I read something in yesterday's DT about how if we only have 1 policeman out of 10 on the streets at any one time we have clearly lost our way. Time to sack all the chief constables and try again with another lot. Which prompted me to wonder whether the DT writers are about as bad at sums as they seem to think all those likely lads and lasses coming out of bog-standard comprehensives are.

My sums go like this.

Let's start with 10 policemen.

There are 168 hours in a week and we like our policemen to work 40 hours a week. So if we want 1 policeman on the beat all the time and two some of the time we need 5 of our 10 policemen.

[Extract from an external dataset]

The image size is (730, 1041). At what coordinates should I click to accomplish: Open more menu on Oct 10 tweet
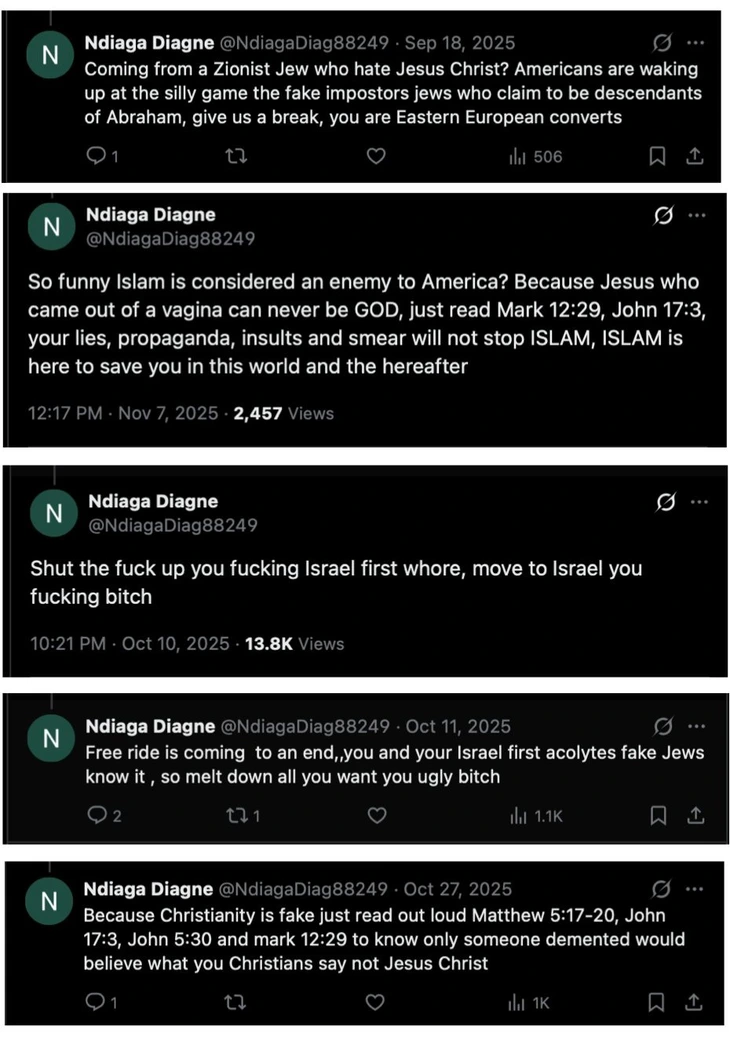click(x=697, y=502)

Most personnel people think that other people ought to have both holiday leave and sick leave. Policing is a fairly high stress business so let's allow 40 days per policeman per working year for leave. That's another policeman.

Most managers think that there ought to be management, administration and paperwork. Making sure that Fred is not dossing in some pub all day when he is supposed to be out pounding the streets. Keeping proper records of incidents. Writing out charge sheets that will stand up to an unfriendly QC in court. That sort of thing. Not really the thing to be subbed out to half-baked civilians, so let's allow another policeman to do that. Taking the total so far to 7.

Custom says that 50% of policework is glorified social work. Attending to domestic assaults & skirmishes, deaths and the deranged. Presumably custom means 50% of what is left after overheads. Say 4. Which takes us well over the top to 11. And we have not yet done traffic, forensics, scene of crime, crime detection (the Sherlock Holmes end of the business), the rest of crime prevention or public relations.

So not quite as easy as the DT would have us believe.